[Collected data]
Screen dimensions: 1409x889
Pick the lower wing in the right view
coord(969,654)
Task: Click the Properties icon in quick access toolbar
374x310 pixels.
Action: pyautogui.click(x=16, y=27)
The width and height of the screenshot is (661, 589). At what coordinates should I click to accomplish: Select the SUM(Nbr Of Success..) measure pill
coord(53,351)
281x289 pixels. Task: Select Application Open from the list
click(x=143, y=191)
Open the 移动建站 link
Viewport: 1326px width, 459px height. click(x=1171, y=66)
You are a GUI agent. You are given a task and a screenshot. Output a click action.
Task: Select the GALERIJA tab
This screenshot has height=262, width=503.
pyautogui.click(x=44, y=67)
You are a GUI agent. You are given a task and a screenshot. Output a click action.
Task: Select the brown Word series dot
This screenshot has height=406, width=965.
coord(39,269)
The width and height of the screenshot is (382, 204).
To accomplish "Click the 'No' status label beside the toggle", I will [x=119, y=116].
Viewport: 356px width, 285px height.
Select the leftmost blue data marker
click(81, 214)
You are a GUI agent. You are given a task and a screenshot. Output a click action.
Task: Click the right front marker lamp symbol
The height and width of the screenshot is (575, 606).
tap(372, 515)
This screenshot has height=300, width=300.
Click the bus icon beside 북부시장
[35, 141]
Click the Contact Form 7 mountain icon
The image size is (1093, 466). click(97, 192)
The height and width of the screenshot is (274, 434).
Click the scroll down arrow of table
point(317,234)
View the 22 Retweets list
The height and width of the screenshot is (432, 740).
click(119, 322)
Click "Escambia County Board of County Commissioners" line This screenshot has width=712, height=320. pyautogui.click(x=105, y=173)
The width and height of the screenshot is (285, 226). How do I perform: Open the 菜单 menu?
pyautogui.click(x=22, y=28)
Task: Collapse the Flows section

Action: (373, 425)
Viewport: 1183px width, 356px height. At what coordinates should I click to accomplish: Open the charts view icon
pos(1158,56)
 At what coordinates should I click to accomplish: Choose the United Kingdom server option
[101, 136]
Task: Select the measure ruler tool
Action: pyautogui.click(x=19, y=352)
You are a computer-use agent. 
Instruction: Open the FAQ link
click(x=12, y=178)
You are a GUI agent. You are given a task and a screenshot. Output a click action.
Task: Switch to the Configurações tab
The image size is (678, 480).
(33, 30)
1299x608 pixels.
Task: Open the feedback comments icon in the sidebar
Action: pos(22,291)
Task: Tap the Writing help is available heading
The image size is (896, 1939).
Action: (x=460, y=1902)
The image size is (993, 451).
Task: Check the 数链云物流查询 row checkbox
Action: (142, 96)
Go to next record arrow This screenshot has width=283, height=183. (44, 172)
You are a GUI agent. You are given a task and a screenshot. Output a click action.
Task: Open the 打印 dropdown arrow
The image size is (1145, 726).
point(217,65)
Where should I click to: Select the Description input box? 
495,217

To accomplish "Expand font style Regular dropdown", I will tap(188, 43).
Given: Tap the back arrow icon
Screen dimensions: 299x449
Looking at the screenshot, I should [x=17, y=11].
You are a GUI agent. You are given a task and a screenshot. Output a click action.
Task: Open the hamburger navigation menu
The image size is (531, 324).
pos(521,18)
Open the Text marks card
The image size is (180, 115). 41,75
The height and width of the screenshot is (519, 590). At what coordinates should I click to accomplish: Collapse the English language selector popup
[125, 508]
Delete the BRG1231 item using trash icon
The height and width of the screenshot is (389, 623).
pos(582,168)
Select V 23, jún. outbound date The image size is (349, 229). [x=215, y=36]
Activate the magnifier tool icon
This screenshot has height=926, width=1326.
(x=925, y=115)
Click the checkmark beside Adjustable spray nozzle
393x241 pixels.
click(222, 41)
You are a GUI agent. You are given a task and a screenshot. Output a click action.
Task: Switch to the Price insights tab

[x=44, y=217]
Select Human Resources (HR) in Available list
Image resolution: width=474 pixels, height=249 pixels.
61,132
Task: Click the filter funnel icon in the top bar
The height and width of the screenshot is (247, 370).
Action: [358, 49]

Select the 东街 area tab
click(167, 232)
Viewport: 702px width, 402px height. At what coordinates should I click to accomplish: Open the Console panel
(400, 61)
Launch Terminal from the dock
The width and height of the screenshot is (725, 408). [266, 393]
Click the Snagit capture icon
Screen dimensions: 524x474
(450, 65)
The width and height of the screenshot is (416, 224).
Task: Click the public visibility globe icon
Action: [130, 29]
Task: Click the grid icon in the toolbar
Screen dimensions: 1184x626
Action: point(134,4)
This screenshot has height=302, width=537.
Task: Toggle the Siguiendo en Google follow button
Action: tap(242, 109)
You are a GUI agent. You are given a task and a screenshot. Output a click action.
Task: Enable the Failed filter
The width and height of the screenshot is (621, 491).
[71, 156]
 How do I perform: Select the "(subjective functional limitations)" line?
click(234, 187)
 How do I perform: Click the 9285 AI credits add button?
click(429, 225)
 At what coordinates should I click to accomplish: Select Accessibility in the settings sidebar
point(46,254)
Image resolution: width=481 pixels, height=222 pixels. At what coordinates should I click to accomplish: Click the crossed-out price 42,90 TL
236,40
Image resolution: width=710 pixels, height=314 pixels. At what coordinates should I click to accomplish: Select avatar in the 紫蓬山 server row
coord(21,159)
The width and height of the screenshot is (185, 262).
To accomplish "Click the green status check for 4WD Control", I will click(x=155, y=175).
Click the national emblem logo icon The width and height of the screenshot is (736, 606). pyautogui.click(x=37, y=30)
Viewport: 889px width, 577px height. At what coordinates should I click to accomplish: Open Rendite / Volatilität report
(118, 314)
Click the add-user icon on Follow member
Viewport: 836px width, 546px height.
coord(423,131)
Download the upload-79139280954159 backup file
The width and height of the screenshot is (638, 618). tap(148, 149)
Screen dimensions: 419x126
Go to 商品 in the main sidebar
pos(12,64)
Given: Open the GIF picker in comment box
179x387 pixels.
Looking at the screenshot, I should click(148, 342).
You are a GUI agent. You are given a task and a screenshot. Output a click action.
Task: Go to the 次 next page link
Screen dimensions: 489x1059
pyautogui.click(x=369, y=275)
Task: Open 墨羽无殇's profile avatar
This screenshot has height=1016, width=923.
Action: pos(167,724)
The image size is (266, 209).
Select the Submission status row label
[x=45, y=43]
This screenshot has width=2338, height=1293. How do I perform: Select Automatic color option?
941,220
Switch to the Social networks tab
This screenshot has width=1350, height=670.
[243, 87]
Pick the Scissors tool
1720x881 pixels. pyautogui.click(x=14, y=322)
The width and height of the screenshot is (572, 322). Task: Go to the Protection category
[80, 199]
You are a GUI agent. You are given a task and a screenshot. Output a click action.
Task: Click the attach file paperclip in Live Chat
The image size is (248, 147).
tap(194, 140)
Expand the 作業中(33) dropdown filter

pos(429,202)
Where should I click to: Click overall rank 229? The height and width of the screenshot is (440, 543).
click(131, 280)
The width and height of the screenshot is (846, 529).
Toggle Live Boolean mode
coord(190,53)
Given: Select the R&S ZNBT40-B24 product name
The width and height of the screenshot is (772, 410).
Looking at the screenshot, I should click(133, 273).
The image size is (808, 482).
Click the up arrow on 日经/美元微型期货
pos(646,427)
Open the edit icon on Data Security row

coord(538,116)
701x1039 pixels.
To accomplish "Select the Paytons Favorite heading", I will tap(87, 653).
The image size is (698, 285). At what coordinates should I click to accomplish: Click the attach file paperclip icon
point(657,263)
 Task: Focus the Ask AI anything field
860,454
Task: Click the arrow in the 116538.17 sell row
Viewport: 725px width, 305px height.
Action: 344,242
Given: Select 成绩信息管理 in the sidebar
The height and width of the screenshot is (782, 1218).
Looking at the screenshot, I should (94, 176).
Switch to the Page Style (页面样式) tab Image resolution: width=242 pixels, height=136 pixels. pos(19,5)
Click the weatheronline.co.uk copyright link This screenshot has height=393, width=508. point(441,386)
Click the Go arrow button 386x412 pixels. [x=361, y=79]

**PROMPT:**
Your answer must be one number: how many lines of the data contain "next".

**ANSWER BOX:**
2